Directions for this task |
Extract exactly and only the lines from the one containing "Given: Open the Documentation link" through the end of the entries below. Pictures should not appear in the copy.

═══ Provided data

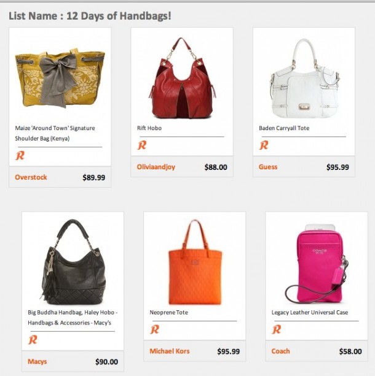
Task: Click the R icon under Neoprene Tote
Action: 154,329
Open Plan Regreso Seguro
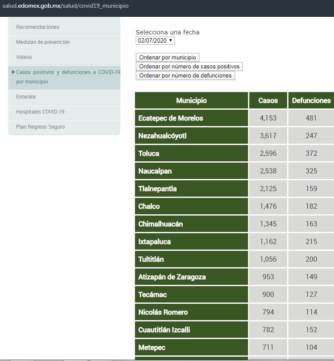This screenshot has width=334, height=361. pyautogui.click(x=40, y=127)
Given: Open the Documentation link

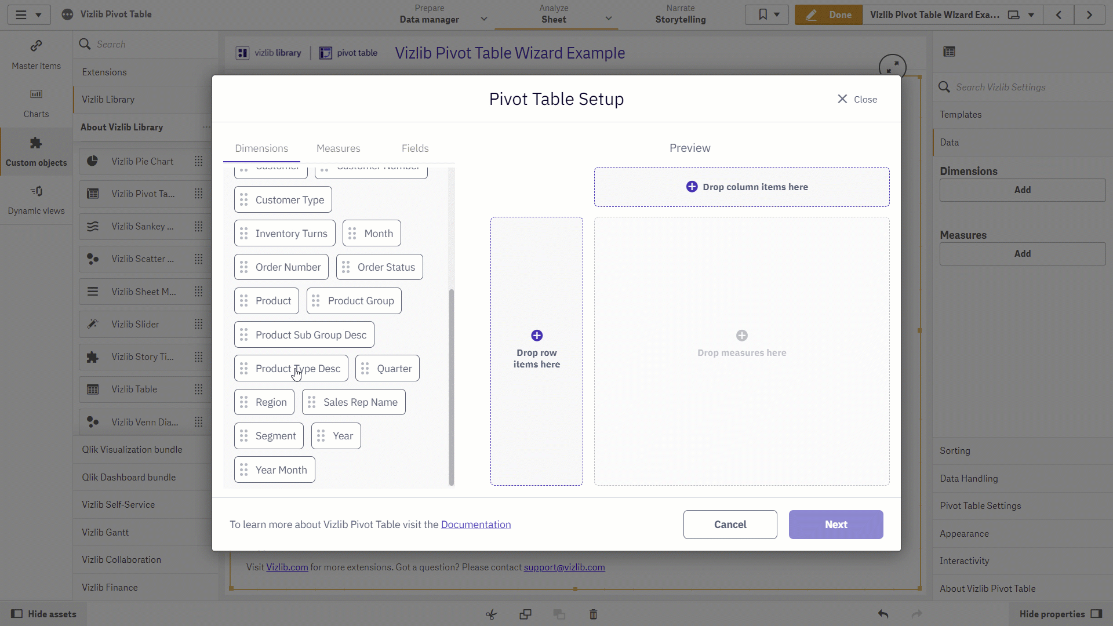Looking at the screenshot, I should [476, 525].
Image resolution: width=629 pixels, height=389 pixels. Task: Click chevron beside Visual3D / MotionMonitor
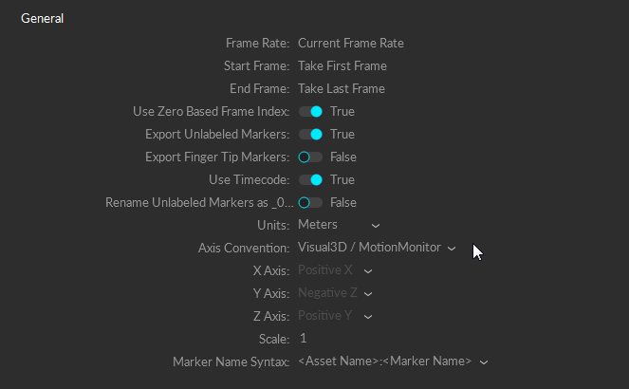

══════

Solved problem |
Given: Open the Documentation link

Looking at the screenshot, I should [476, 525].
Image resolution: width=629 pixels, height=389 pixels. Task: Click chevron beside Visual3D / MotionMonitor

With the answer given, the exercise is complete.